Figure 16 and Figure 17 show sequences of requests and responses with SafetyData for OPC UA Safety using Client/Server and PubSub communication mechanisms, respectively. Please note that the figures show selected scenarios only and are therefore informative.
Figure 16 (informative) – Sequence diagram for OPC UA Safety (Client/Server)
[RQ8.23] In the case of Client/Server communication, a SafetyConsumer’s OPC UA mapper may call a SafetyProvider (either the state machine implementation itself or the SafetyProvider’s OPC UA mapper) with an identical RequestSPDU multiple times in a row. In that case, the SafetyProvider (state machine or OPC UA mapper) shall answer all requests.
NOTE: The returned ResponseSPDUs may contain different values (e.g., currently available process values) or contain the initially returned values.
[RQ8.24] For each SafetyProvider, the implemented choice of behavior according to RQ8.23 (i.e., whether currently available process values or initially returned values will be used) shall be documented in the corresponding safety manual.
NOTE: Since a SafetyConsumer checks for changed MNRs in ResponseSPDUs (see SafetyConsumer state S14_WaitForChangedSPDU in Table 33 and transition T17 in Table 34), and therefore will use only the first evaluated ResponseSPDU for a given MNR. All further ResponseSPDUs with the same MNR will be ignored.
NOTE: The bold arrows represent communication with new data values, whereas dashed arrows contain repeated data values.

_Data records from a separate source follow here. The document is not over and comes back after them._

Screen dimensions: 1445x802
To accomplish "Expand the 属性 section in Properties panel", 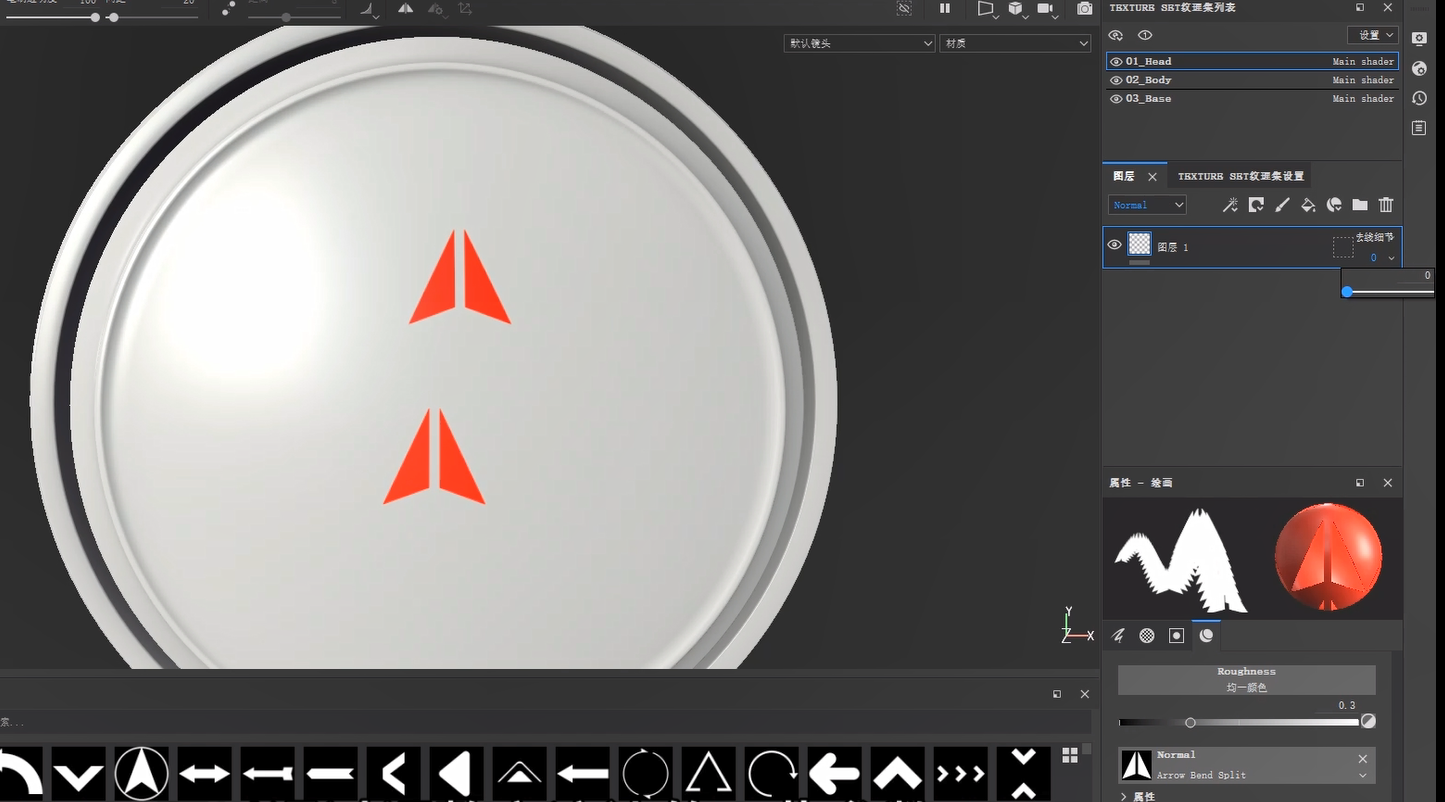I will coord(1135,795).
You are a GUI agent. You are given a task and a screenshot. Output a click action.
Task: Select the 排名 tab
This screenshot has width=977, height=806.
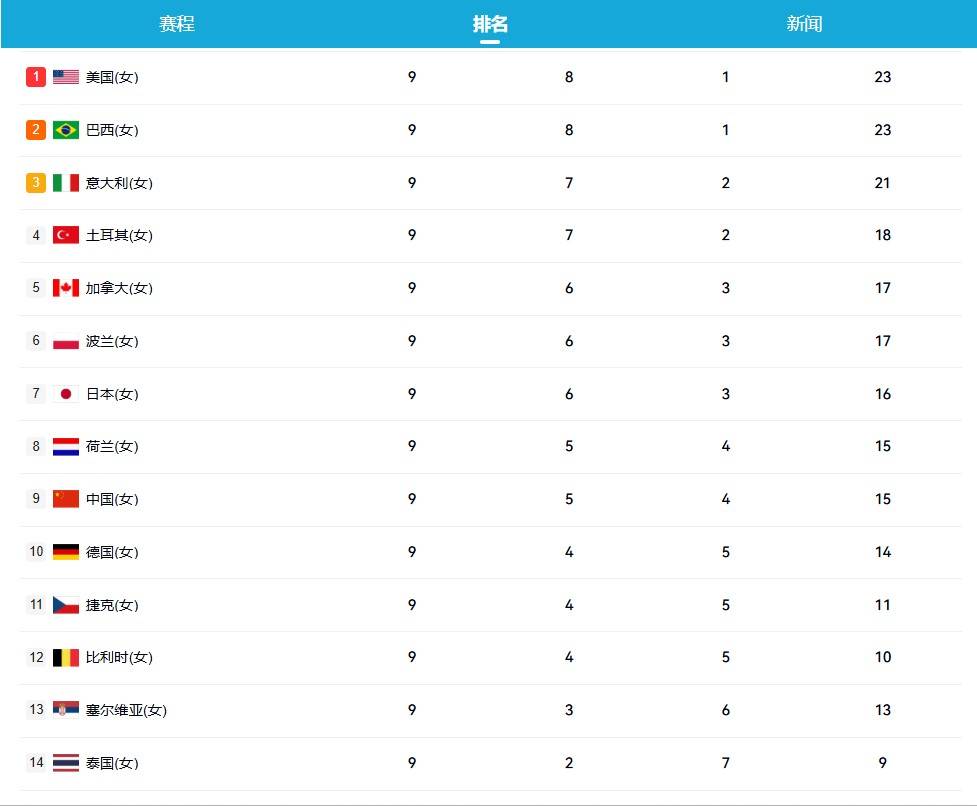(490, 24)
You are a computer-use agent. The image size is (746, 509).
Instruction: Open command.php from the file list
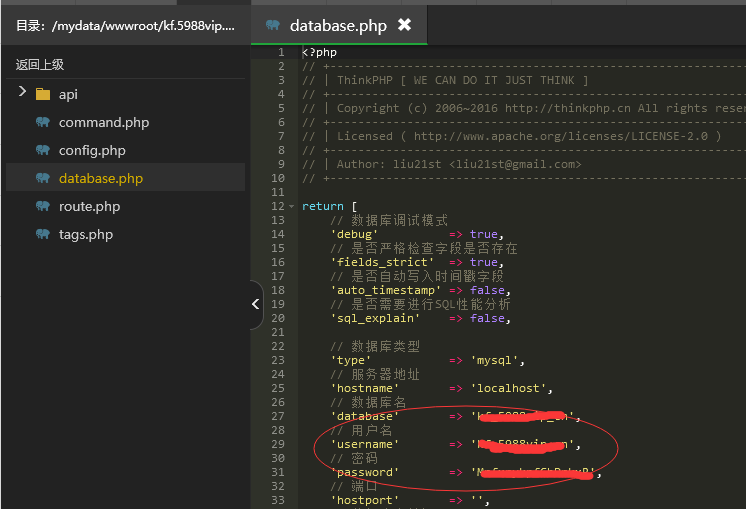point(104,122)
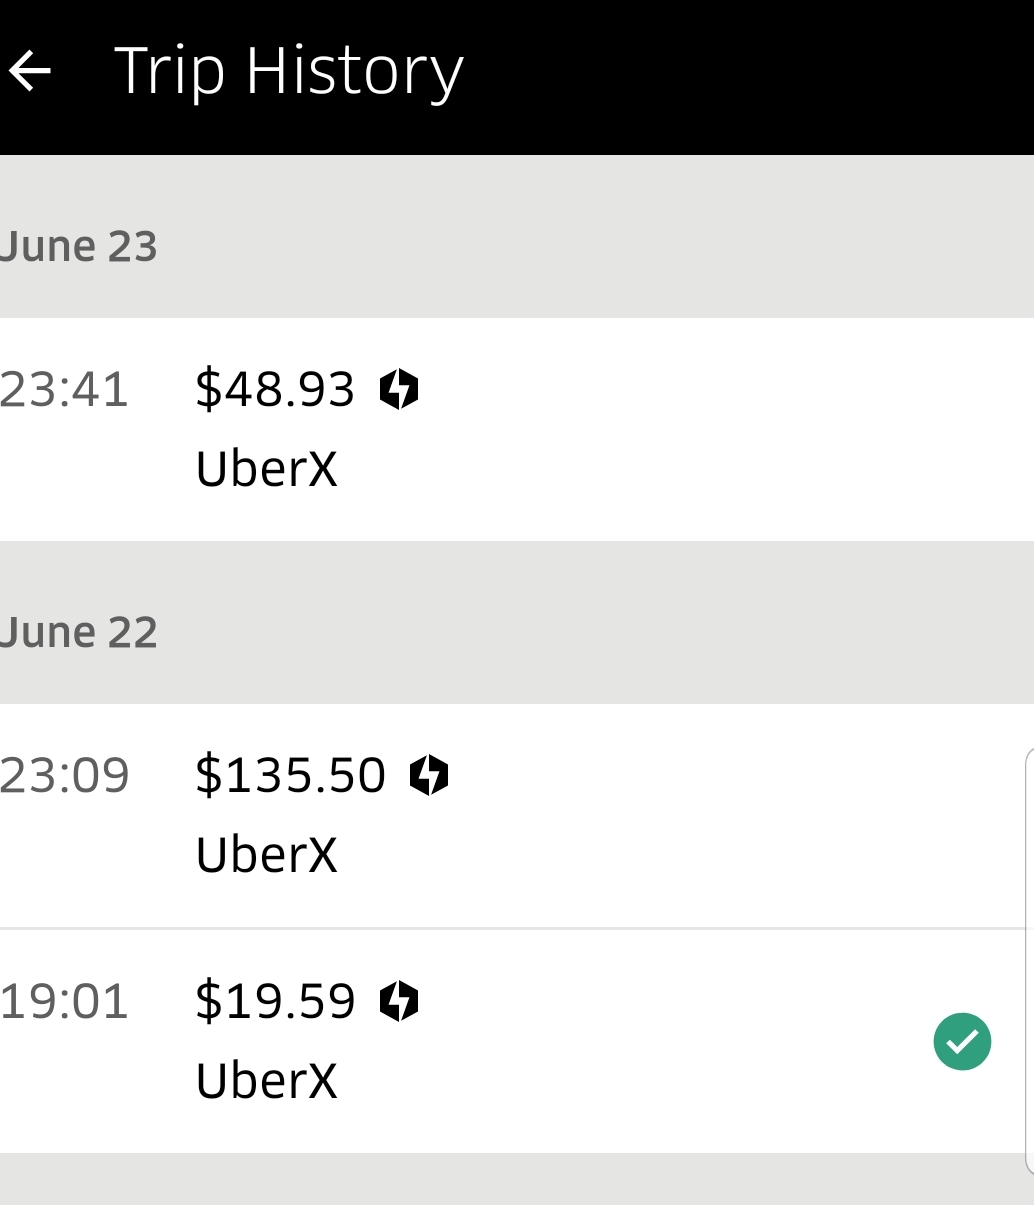Viewport: 1034px width, 1205px height.
Task: Click surge bolt icon beside $135.50
Action: pyautogui.click(x=429, y=775)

Figure 17 (informative) – Sequence diagram for OPC UA Safety (PubSub)
NOTE: the OPC UA state machines do not contain any retry-mechanisms to increase fault tolerance. In contrast, it is assumed that retry is already handled within the OPC UA stack (e.g., when using Client/Server, or by choosing a higher update rate for OPC UA PubSub). The dashed lines therefore are not part of this document, but rather symbolize the repeated sending of data implemented in the OPC UA stack.
The SafetyConsumerTimeout is the watchdog time checked in the SafetyConsumer. The watchdog is restarted whenever a new RequestSPDU is generated (transitions T14 and T26 of the SafetyConsumer in Table 34). If an appropriate ResponseSPDU is received in time, and the checks for data integrity, authenticity, and timeliness are all valid, the timer will not expire before it is restarted.
Otherwise, the watchdog timer expires, and the SafetyConsumer triggers a safe reaction. To duly check its timer, the SafetyConsumer is executed cyclically, with period ConsumerCycleTime. ConsumerCycleTime is expected to be smaller than SafetyConsumerTimeout.
The ConsumerCycleTime is the maximum time for the cyclic update of the SafetyConsumer. It is the timeframe from one execution of the SafetyConsumer to the next execution of the SafetyConsumer. The implementation and error reaction of ConsumerCycleTime is not part of this document; it is vendor-specific.